# Passage shown
The Company may become subject to various claims and litigation during the normal course of business. The Company vigorously defends its legal position when these matters arise. The Company is neither a party to, nor the subject of, any material pending legal proceeding.
 
On October 12, 2010, Dalian Xinding entered into the Loan Agreements with the shareholders of TOFA and Tongda, respectively.  Under the Loan Agreements, Dalian Xinding is obligated to provide interest free loans to the shareholders of TOFA and Tongda in order to pay the debt incurred when TOFA and Tongda were established.  In providing these interest free loans, the Company currently has a commitment of $3.3 million which had not been funded as of December 31, 2010.
 
25. 
Subsequent events

On January 28, 2011, Mr. ZHENG Chuan Tao, the controlling owner of the Company previously held 99% of the equity shares (i.e. 49,500 shares) and transferred 30,046 shares of US$ 1 each to 35 shareholders including Mr. WANG Yu Kai and Mr. LIU Pi Jia who are the owners and management of TOFA and LI, Zong Li which is the owner and management of Tongda.

# Source data
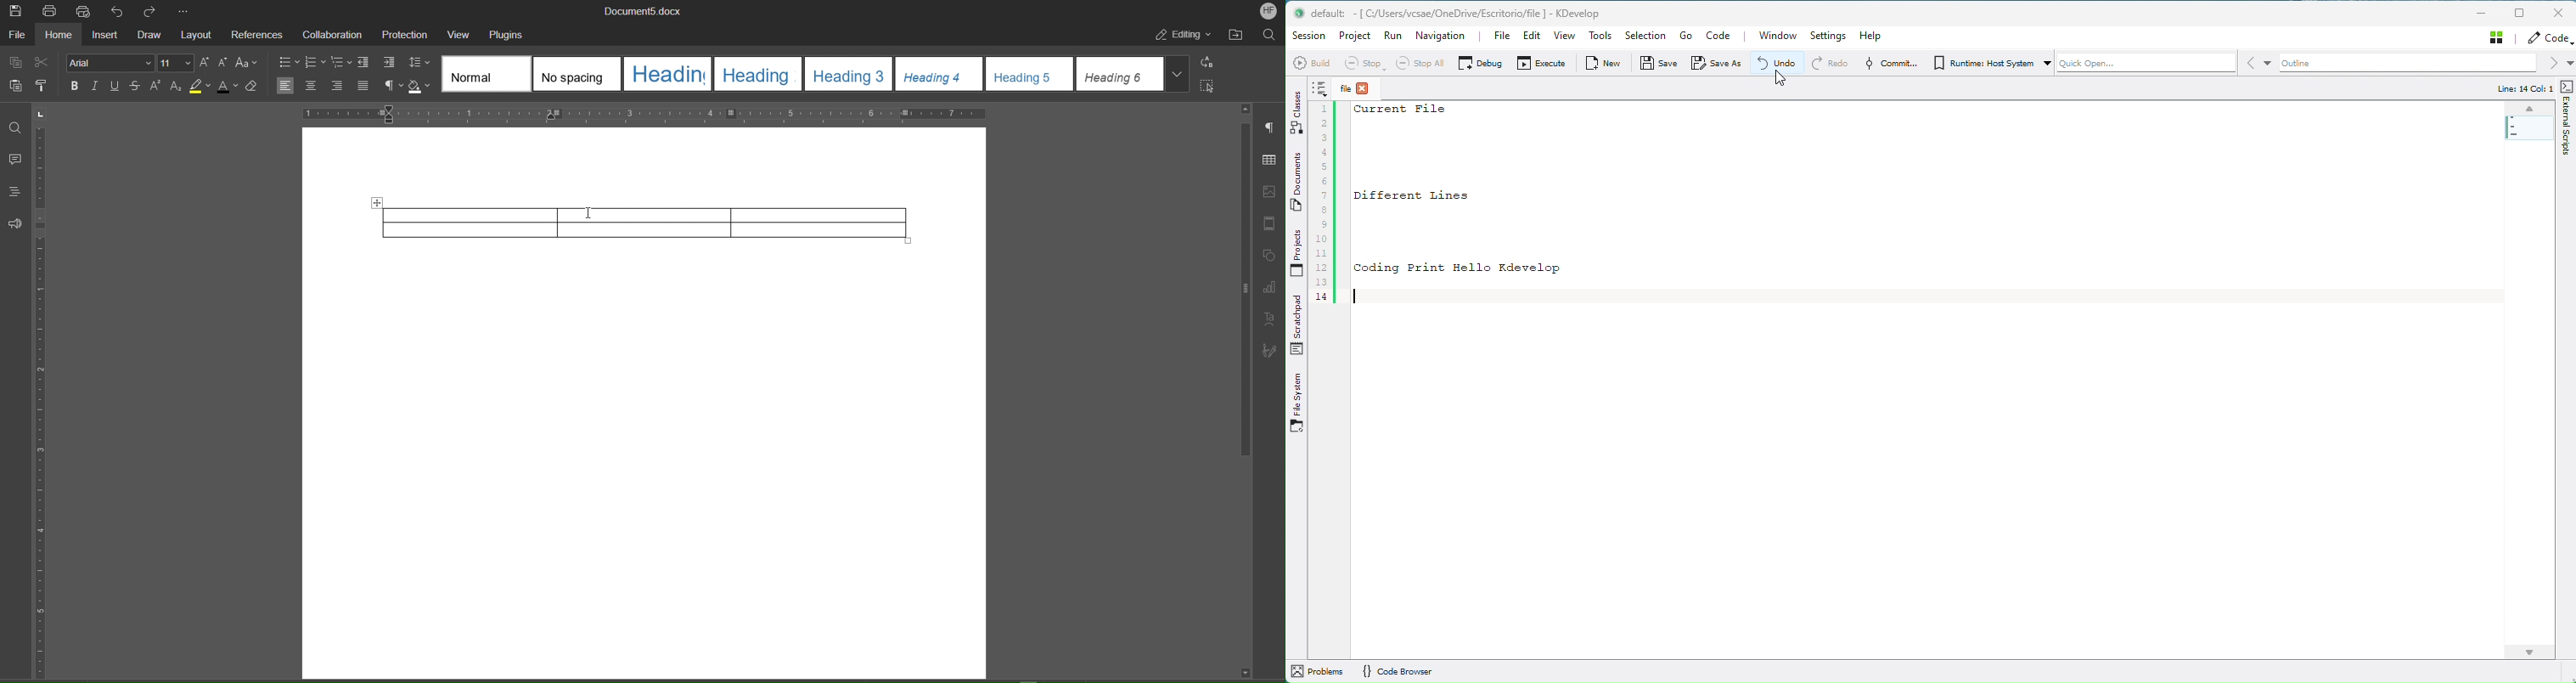 Image resolution: width=2576 pixels, height=700 pixels. I want to click on Cut, so click(43, 60).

# Given problem 1
Answer from the financial notes:
(a) On what date did Dalian Xinding enter into the Loan Agreements?
(b) How much was the Company's unfunded commitment for the interest free loans as of December 31, 2010?
(c) How many shares did Mr. ZHENG Chuan Tao transfer on January 28, 2011, and to how many shareholders?
# Given problem 2
List every person the financial notes name.

# Full response 1
(a) October 12, 2010
(b) $3.3 million
(c) 30,046 shares, to 35 shareholders

# Full response 2
- ZHENG Chuan Tao
- WANG Yu Kai
- LIU Pi Jia
- LI, Zong Li